There is a good portion of UKIP that wishes to destroy the Conservative Party. Many UKIP members were once Conservatives, and although some members left to join UKIP for entirely honourable reasons, others because they had scores to settle and will stop at nothing to ensure that the Conservatives are defeated.
Last year, Thurrock saw its first UKIP councillor elected following an election where the Conservative vote split with a high profile independent which allowed UKIP to come through. To his credit this chap has thrown himself into the role with an impressive amount of enthusiasm. However he is totally opposed to academies; he wants an increase in his councillor allowance; and he regularly votes with Labour in the council chamber. Where is the common ground for either of our two parties in Thurrock?
Jacob Rees-Mogg has stated that for both parties support is stronger among the over 50s, as if to say that we are competing for the same vote. And herein lies the real issue, and why those who would cosy up to UKIP are so wrong. We failed to break through in 2010 because our electoral base was too narrow. If we are going to win in 2015, we need to be reaching out to middle income families on the way up, to young people, to people who haven’t been voting for the last twenty years because they dont feel anyone speaks for them. If we spent more time telling them that we had reduced immigration by a third and less time talking about Europe, I can promise you, UKIP would not be doing nearly so well.

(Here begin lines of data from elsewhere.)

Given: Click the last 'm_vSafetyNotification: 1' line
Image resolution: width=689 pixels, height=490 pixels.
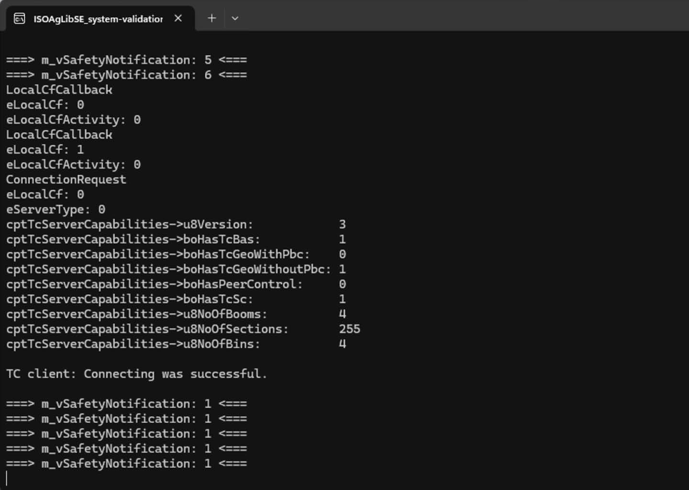Looking at the screenshot, I should tap(126, 463).
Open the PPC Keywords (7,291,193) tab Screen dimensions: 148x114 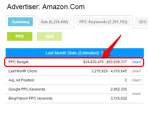pos(103,22)
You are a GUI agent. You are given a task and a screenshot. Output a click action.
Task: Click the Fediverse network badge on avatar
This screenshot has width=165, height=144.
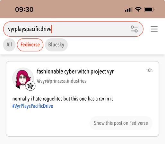(x=30, y=86)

It is quite simple. We have a Prime Minister who has vetoed a European Treaty, has secured a reduction in the EU budget, has pledged to renegotiate our relationship with Europe and has guaranteed a referendum in 2017 if he has a majority in Parliament. This is the most robust position we have had on Europe since Margaret Thatcher and one which every Conservative should be able to happily support. We will get that referendum if the Party gets behind the Prime Minister and campaigns to win a majority. We wont get it if colleagues engage in shenanigans to make themselves look all tough and Euro-sceptic but fail to deliver anything other than succour to the Labour Party. There is only one team that can defeat Labour at the next General Election. You are either with us or you are not.